There’s a version of the AI-in-software conversation that’s exhausting to be near. It’s the one where AI either replaces all of us by Thursday or is a useless toy that can’t center a div. Neither has matched what I actually see shipping software every day.
Here’s the frame I keep coming back to: AI is a force multiplier. It doesn’t replace the engineer. It multiplies one. And multipliers are unforgiving — they scale whatever you point them at. Point a multiplier at clear thinking and good judgment and you get leverage. Point it at confusion and you get confusion, faster, with more confidence and worse formatting.
Problem-first, always
The single biggest predictor of whether AI helps or hurts on a task is whether the problem was actually understood before the prompt was written. I’ve watched well-meaning engineers generate a thousand lines of plausible code for a problem that, on inspection, didn’t need code at all. The model did exactly what it was told. The telling was the bug.

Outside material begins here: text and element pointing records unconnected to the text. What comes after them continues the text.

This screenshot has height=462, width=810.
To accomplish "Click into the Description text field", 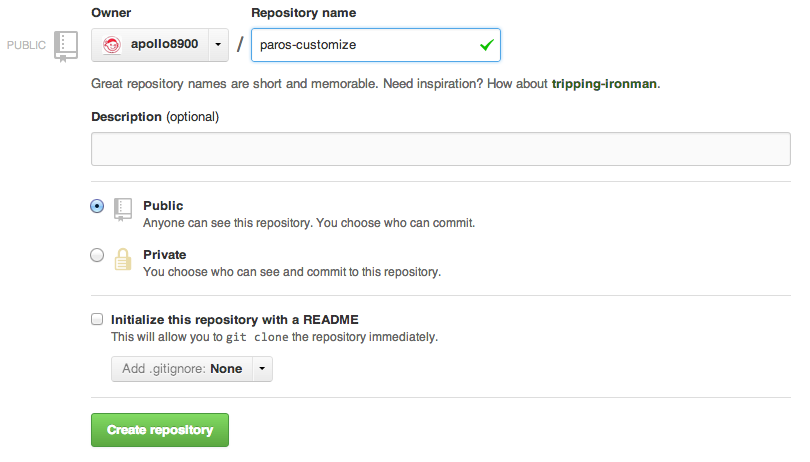I will tap(441, 149).
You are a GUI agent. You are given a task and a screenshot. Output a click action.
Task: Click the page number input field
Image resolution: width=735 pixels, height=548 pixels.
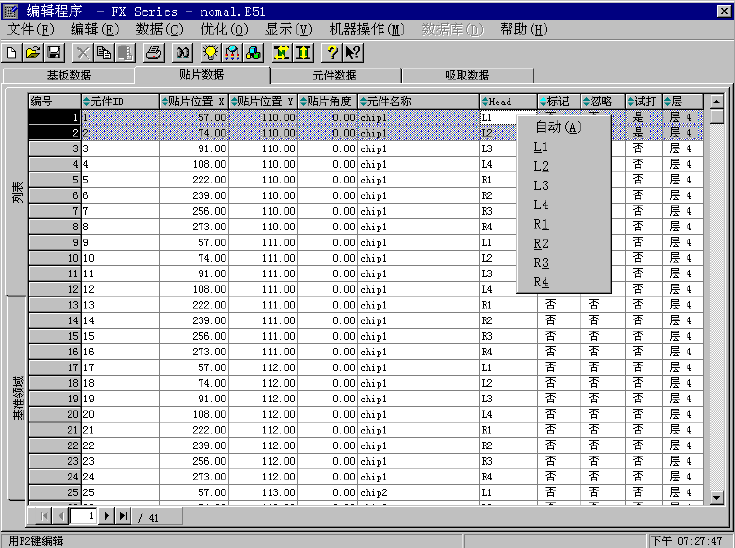click(84, 516)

So the discipline doesn’t change. Understand the problem. Find the smallest thing that solves it. Then reach for the multiplier — to go faster on the part you already understand, not to outsource the understanding.
Where it actually helps
In practice, AI earns its keep in the boring middle: the second draft, the test scaffold, the migration nobody wants to do by hand, the unfamiliar API you’d otherwise spend an afternoon spelunking. It’s a phenomenal accelerator for work you could do but would rather not spend the hours on.
Where it falls down is exactly where you’d expect: novel architecture, anything load-bearing, anything where being subtly wrong is worse than being slow. Those are still yours.
Maintainable or it doesn’t count
The trap with a multiplier is volume. It is now trivial to produce more code than you can responsibly own. If the work isn’t maintainable by the team after you’re gone, the multiplier didn’t make you faster — it made you a liability with great velocity metrics.
I’ve shipped a live SaaS, published games, and run autonomous pipelines this way. None of it worked because the AI was magic. It worked because the problem was clear, the scope was small, and someone with judgment stayed in the loop the whole time.
That someone is the job. The multiplier just makes the job bigger.